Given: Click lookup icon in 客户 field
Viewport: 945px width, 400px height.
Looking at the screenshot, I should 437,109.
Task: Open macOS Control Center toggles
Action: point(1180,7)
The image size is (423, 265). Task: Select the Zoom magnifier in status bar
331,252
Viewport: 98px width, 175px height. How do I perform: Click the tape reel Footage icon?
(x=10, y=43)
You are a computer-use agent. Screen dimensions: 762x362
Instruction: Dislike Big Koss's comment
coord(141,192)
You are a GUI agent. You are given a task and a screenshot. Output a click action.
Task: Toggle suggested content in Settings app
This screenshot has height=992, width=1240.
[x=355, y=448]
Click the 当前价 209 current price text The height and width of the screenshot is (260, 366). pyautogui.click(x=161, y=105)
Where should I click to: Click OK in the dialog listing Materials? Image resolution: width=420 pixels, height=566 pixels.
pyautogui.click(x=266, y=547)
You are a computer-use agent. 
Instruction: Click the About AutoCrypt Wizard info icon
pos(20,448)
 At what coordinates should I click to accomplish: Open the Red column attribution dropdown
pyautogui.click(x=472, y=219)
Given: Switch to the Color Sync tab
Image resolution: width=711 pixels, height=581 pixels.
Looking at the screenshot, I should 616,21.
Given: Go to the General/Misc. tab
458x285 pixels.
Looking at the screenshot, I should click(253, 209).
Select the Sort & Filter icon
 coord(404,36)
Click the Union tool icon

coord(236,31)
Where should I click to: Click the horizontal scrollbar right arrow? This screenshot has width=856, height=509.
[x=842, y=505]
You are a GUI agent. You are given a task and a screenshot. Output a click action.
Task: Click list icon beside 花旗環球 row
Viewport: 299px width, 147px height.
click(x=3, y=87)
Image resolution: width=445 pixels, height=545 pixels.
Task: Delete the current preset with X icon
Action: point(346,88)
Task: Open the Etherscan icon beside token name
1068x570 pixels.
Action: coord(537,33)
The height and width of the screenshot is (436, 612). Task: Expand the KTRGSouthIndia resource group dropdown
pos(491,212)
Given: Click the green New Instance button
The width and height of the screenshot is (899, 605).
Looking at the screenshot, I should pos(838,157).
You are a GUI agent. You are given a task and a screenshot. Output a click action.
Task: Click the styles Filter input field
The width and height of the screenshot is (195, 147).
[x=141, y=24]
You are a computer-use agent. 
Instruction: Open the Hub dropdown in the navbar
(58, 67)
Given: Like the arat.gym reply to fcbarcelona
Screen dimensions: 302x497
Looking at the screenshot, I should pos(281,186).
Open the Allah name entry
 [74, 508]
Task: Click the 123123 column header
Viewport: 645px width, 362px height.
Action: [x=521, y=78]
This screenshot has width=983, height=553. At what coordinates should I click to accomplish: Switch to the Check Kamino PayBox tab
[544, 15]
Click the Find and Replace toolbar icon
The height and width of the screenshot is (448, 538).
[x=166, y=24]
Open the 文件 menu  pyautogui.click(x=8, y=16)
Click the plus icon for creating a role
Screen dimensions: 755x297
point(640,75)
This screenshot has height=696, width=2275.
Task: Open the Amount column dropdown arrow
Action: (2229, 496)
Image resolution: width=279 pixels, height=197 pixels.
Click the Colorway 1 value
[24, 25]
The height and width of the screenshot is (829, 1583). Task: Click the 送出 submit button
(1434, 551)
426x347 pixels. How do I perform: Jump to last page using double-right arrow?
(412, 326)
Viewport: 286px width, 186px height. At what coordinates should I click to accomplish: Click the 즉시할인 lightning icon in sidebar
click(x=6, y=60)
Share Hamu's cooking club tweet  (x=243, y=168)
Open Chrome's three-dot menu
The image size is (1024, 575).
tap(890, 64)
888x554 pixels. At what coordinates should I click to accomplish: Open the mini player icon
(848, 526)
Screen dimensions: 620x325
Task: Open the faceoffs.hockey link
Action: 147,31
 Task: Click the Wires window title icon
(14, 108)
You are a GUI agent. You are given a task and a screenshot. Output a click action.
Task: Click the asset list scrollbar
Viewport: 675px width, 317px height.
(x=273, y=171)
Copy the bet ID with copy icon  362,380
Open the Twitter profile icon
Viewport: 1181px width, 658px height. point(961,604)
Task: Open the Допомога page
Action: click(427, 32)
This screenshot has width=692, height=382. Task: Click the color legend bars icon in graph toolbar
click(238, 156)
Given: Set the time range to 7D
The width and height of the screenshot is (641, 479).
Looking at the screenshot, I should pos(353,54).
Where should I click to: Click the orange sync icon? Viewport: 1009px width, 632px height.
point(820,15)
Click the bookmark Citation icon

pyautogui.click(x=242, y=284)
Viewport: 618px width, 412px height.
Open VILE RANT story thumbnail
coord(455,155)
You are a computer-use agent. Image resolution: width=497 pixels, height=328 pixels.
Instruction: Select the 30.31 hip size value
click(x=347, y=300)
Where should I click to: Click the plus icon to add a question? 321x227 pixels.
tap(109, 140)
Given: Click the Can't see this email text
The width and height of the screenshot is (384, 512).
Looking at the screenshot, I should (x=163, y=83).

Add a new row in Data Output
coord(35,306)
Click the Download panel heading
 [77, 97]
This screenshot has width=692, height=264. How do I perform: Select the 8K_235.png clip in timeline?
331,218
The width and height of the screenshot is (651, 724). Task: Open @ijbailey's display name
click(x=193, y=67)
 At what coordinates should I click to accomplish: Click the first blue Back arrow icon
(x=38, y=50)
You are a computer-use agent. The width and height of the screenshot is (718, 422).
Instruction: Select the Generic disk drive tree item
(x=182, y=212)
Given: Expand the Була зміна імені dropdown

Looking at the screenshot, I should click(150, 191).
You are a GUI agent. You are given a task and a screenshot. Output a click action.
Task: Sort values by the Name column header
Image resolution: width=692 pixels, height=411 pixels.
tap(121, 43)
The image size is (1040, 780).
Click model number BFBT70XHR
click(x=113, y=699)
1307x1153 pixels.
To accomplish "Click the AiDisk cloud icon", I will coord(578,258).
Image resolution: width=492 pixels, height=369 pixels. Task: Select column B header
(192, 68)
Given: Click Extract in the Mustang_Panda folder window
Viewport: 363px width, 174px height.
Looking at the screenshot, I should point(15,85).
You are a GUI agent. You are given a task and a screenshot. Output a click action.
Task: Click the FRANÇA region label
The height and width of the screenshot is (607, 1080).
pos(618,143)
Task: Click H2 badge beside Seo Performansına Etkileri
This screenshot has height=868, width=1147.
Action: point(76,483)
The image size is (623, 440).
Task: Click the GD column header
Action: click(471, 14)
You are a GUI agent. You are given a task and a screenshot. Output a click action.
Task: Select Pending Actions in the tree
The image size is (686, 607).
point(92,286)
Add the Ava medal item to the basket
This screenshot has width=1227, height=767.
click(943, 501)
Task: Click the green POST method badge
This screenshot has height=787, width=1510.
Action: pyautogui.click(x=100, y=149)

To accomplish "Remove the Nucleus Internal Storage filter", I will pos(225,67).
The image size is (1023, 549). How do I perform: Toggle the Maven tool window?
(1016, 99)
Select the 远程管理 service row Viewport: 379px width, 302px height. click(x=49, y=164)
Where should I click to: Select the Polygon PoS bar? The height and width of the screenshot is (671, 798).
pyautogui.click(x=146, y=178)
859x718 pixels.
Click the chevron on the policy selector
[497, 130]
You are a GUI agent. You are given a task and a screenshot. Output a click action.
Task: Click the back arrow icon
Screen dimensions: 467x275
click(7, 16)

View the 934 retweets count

_REQUIREMENT:_ Look through the entries and return every line where "field" appears.

_REPLY:_
Given: Click lookup icon in 客户 field
Task: Click the styles Filter input field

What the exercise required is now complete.